-- Record extracts follows --

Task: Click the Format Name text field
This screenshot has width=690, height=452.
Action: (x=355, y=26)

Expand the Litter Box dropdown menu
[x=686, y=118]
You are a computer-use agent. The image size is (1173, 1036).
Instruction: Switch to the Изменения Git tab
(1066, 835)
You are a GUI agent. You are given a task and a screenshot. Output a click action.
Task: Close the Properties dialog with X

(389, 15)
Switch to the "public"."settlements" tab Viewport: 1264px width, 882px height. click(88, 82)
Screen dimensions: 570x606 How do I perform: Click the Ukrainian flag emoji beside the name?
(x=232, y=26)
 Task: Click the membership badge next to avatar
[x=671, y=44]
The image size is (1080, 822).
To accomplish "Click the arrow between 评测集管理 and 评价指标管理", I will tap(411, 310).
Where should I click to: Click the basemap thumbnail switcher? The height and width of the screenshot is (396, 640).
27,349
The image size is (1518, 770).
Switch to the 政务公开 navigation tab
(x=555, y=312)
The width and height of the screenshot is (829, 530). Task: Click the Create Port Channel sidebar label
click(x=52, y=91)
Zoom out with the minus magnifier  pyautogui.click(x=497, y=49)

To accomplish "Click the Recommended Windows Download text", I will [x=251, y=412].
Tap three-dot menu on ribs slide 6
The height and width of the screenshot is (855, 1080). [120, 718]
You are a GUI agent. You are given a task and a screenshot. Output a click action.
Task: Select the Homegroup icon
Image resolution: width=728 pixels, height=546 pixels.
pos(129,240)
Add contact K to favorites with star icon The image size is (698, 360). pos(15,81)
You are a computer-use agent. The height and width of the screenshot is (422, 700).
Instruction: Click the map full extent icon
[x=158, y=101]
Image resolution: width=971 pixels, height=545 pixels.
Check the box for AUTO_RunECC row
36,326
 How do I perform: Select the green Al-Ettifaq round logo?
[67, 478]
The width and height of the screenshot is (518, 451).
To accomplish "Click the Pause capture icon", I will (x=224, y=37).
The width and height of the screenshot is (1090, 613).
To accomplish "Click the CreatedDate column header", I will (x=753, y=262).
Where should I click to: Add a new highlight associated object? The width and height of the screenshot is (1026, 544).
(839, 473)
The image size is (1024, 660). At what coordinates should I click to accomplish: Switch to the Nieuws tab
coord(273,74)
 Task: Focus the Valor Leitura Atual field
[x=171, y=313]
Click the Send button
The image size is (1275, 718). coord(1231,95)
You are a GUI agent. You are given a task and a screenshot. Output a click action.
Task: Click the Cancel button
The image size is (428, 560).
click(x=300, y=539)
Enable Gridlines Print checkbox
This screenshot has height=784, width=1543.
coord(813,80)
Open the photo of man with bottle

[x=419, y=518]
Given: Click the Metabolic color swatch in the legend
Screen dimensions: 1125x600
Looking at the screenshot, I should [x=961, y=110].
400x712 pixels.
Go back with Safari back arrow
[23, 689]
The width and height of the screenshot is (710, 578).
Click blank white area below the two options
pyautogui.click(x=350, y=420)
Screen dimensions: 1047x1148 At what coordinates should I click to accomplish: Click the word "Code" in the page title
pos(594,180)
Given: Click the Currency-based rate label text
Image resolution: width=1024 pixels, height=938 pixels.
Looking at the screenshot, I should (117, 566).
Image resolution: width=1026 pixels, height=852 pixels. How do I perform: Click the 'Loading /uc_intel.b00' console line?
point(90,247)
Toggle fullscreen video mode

-- Record extracts concluded --

Try it: Work out how many lines in the data contain "computer" and state that number with nothing added.

Exercise result: 2